Suppose $X=(x_i,...,x_n')$ with $x_i \in \mathbb{R}^p$, $1\leq i \leq n$ and for simplicity $p=2$.

I'll be using a (univariate) measure of directional scatter that does not assume symmetricity ($\alpha\in \mathbb{R}^p:||\alpha||=1$):

$$\text{IQR}(X'\alpha)\;\;\;[1]$$

Now, suppose we are trying to find $\alpha^*$:

$$\alpha^*=\underset{\alpha\in \mathbb{R}^p:||\alpha||=1}{\text{Arg.min.}}\;\;\;\text{IQR}(X'\alpha)\;\;\;[2]$$

Then, we have (at least, more suggestions are welcomed) two alternative strategies for finding $\alpha^*$:

  • (a) Sample (pseudo-randomly) a large number $M$ ($M=1000$) of $\alpha_i$'s from the appropriate space$^0$, for each $\alpha_i$ compute $[1]$ and retain as $\alpha^*$ the one that minimizes $[2]$.
  • (b) Use as $\alpha^*$ the eigen-vector corresponding to the last eigen-value of the variance-covariance matrix of $X$.
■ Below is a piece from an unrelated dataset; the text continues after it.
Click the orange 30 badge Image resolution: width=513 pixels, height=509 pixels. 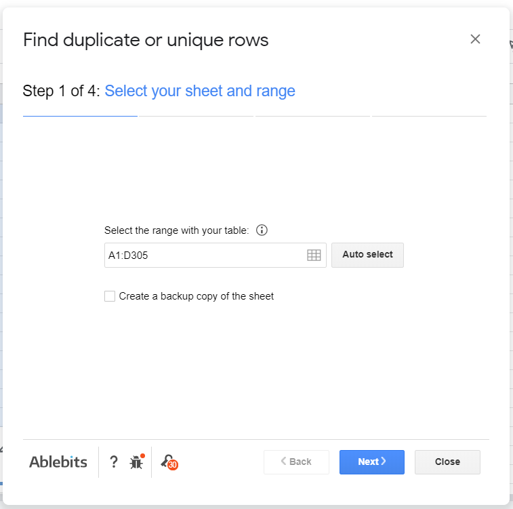[173, 466]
These two strategies should --for large enough $M$ and $n$-- give comparable results when the $X$'s have an elliptical density, but notice that only strategy (b) requires the elliptical assumption.

Now, i'm trying to measure the difference between the two approaches on skewed $X$ to assess the extend to which skweness affects the estimation of the last eigen-vector --i'm really interested in the consequence of skewness, so i'll only use distributions with finite second moments.

I've tried two (simple) bivariate skewed distributions for the $X$ (the skew normal and the log-normal$^1$) and i don't find large differences $^2$ between approach (a) and (b).

This, and some thinking, lead me to conclude that it's hard to imagine a skewness mechanism that would make (a) very different from (b). I was wondering whether anyone here has a counter-example to that?

$^0$that is, the $\alpha_m$ are the directions of the hyperplanes through $p$ points drawn equiprobably from $1:n$;

$^1$I coordinate-wise $\exp$-ed a MV Gaussian centered at the origin with component-wise variances less than 2 to avoid numerical troubles.

$^2$the median differences over 100 trials are about 10%, which is not very much considering the low efficiency of the IQR.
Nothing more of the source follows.